• _EXTRACTED TEXT_
= = =

The Victorian Sub-District Cricket Association (VSDCA) is a turf cricket competition based in Melbourne, Australia.  There are 32 clubs each fielding four teams (one per grade) plus an under 15 (formerly under 14) team in the annual J.G Craig (formerly R.M. Hatch) shield competition, which is regarded as the premier competition for the future of Victorian cricket.  There are four divisions (North, South, East, West).  In first and second grade these divisions rotate annually to ensure every club plays each other at least once every three years.  In third and fourth division these do not change and the two 'leagues' are South-East and North-West.

Clubs 

 Altona Cricket Club
 Balwyn Cricket Club
 Bayswater Cricket Club
 Box Hill Cricket Club
 Brighton Cricket Club
 Brunswick Cricket Club
 Caulfield Cricket Club
 Coburg Cricket Club
 Croydon Cricket Club
 Donvale Cricket Club
 Elsternwick Cricket Club
 Endeavour Hills Cricket Club
 Ivanhoe Cricket Club
 Kew Cricket Club
 Taylors Lakes Cricket Club
 Malvern Cricket Club
 Melton Cricket Club
 Moorabbin Cricket Club
 Mount Waverley Cricket Club
 Noble Park Cricket Club
 Oakleigh Cricket Club
 Ormond Cricket Club
 Plenty Valley Cricket Club
 Port Melbourne Cricket Club
 Spotswood Cricket Club
 St Bernard's OC Cricket Club 
 Strathmore Cricket Club
 Preston Cricket Club
 Hoppers Crossing Cricket Club
 Werribee Cricket Club
 Williamstown Cricket Club
 Yarraville Cricket Club 

These clubs also have other teams asides from the open age VSDCA and R. M. Hatch Shield (Under 15 Competition). All clubs run juniors programs.  Many also have other open age teams in local competitions (some even play against each other in these competitions as well as the VSDCA), women's teams and children's programs such as the Milo "Have a Go!" program.

All clubs must provide two turf wickets with changing areas for players and umpires as well as areas for the players to park cars and shower. The club's home ground is usually of higher standard and is used for first and second grade with occasional fixture problems leading to third or fourth grade game. The second ground is usually of lower standard and will rarely have a bar or facilities near the 'home ground'.

= = =

[Entries for locating words and elements]
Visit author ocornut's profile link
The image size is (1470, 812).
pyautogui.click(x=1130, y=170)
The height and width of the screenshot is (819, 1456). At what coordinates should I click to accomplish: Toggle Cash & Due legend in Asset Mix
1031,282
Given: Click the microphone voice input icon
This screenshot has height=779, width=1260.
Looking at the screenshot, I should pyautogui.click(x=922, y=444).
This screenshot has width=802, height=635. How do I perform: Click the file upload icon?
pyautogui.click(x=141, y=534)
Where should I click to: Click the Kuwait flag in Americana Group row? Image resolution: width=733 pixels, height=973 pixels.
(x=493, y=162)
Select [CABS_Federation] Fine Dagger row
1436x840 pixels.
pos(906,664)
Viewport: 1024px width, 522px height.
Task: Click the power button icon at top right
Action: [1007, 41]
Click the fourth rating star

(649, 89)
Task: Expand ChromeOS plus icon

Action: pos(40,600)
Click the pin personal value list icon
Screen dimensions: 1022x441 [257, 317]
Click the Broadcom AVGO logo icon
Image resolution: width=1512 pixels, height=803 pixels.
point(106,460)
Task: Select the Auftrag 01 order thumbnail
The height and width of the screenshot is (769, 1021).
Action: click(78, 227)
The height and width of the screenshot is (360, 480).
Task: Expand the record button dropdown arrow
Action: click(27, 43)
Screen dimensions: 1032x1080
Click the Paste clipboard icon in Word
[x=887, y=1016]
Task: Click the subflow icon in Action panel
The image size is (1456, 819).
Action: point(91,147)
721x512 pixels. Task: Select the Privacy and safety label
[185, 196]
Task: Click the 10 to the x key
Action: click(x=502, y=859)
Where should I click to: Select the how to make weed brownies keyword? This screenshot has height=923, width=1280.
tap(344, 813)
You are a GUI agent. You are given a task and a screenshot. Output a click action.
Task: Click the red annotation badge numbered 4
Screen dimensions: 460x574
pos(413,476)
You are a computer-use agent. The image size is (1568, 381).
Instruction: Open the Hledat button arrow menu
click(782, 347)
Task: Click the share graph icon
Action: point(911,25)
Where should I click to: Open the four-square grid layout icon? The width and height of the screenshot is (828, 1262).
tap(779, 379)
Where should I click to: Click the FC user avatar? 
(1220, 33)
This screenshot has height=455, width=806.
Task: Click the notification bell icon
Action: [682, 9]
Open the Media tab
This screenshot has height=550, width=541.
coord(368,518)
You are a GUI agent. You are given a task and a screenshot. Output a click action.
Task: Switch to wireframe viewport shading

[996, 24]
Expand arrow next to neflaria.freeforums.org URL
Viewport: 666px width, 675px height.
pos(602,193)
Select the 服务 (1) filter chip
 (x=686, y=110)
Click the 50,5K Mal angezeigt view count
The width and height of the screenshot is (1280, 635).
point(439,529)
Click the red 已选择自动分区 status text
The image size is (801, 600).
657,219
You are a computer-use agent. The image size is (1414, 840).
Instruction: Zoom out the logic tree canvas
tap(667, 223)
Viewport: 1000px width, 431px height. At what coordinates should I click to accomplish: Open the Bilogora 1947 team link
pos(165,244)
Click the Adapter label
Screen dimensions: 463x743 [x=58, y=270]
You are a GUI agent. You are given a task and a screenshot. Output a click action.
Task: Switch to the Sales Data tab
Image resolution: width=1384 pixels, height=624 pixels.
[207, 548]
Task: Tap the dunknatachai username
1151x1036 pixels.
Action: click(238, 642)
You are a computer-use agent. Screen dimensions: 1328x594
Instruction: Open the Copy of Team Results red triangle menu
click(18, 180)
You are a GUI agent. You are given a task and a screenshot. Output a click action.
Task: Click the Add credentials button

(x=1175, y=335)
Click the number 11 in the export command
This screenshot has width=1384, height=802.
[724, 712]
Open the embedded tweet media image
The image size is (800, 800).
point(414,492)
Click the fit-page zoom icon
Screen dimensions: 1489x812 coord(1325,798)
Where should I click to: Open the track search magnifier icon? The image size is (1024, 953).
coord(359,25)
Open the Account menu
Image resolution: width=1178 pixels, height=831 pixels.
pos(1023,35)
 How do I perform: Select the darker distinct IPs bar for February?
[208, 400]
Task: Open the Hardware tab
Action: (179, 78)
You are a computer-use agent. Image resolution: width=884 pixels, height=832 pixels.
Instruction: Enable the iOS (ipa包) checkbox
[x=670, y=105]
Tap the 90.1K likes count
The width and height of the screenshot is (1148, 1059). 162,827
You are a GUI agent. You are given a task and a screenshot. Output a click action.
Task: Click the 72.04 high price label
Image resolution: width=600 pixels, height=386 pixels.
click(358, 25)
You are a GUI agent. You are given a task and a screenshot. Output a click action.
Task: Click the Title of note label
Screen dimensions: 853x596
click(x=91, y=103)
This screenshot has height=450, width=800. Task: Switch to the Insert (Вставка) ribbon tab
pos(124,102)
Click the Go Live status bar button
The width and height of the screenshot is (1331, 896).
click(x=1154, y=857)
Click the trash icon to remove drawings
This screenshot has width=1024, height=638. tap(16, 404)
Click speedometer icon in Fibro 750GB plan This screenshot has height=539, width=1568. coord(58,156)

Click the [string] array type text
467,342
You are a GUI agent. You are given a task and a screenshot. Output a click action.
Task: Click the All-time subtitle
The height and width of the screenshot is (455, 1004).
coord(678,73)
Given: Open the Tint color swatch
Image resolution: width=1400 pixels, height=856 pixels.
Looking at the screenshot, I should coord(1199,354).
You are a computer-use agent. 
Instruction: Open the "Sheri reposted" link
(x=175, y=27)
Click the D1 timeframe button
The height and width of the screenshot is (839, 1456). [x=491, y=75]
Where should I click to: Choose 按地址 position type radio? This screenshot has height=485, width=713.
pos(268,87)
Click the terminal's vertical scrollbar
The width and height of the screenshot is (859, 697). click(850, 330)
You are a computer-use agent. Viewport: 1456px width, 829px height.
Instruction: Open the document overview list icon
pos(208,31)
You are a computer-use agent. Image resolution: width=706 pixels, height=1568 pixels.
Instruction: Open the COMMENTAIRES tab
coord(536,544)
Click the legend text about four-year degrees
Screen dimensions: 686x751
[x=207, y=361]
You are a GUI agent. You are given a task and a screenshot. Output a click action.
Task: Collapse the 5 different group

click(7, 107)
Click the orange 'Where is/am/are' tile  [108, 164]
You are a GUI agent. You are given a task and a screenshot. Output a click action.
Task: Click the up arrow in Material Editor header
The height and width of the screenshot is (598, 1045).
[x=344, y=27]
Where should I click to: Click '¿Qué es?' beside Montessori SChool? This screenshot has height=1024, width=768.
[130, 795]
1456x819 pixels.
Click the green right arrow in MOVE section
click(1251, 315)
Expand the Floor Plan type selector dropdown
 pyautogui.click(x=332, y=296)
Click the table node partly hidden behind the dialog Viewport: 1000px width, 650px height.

= = =

According to the text on the Victorian Sub-District Cricket Association, what must every club provide?

Two turf wickets with changing areas for players and umpires, as well as areas for the players to park cars and shower.